Membrane potential dependent modulations of calcium oscillations in insulin-secreting INS-1 cells

Abstract

This study was undertaken to examine the role of K+ channels on cytosolic Ca2+ ([Ca2+]i) in insulin secreting cells. [Ca2+]i was measured in single glucose-responsive INS-1 cells using the fluorescent Ca2+ indicator Fura-2. Glucose, tolbutamide and forskolin elevated [Ca2+]i and induced [Ca2+] oscillations. Whereas the glucose effect was delayed and observed in 60% and 93% of the cells, in a poorly and a highly glucose-responsive INS-1 cell clone, respectively, tolbutamide and forskolin increased [Ca2+]i in all cells tested.

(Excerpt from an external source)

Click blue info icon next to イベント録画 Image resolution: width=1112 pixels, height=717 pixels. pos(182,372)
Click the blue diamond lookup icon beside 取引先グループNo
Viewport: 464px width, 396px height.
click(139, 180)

In the latter clone, glucose induced [Ca2+]i oscillations in 77% of the cells. In 16% of the cells a sustained rise of [Ca2+]i was observed. The increase in [Ca2+]i was reversed by verapamil, an L-type Ca2+ channel inhibitor. Adrenaline decreased [Ca2+]i in oscillating cells in the presence of low glucose and in cells stimulated by glucose alone or in combination with tolbutamide and forskolin. Adrenaline did not lower [Ca2+]i in the presence of 30mM extracellular K+, indicating that adrenaline does not exert a direct effect on Ca2+ channels but increases K+ channel activity. As for primary b-cells, [Ca2+]i oscillations persisted in the presence of closed KATP channels; these also persisted in the presence of thapsigargin, which blocks Ca2+ uptake into Ca2+ stores. In contrast, in voltage-clamped cells and in the presence of diazoxide (50mM), which hyperpolarizes the cells by opening KATP channels, [Ca2+]i oscillations were abolished. These results support the hypothesis that [Ca2+]i oscillations depend on functional voltage-dependent Ca2+ and K+ channels and are interrupted by a hyperpolarization in insulin-secreting cells.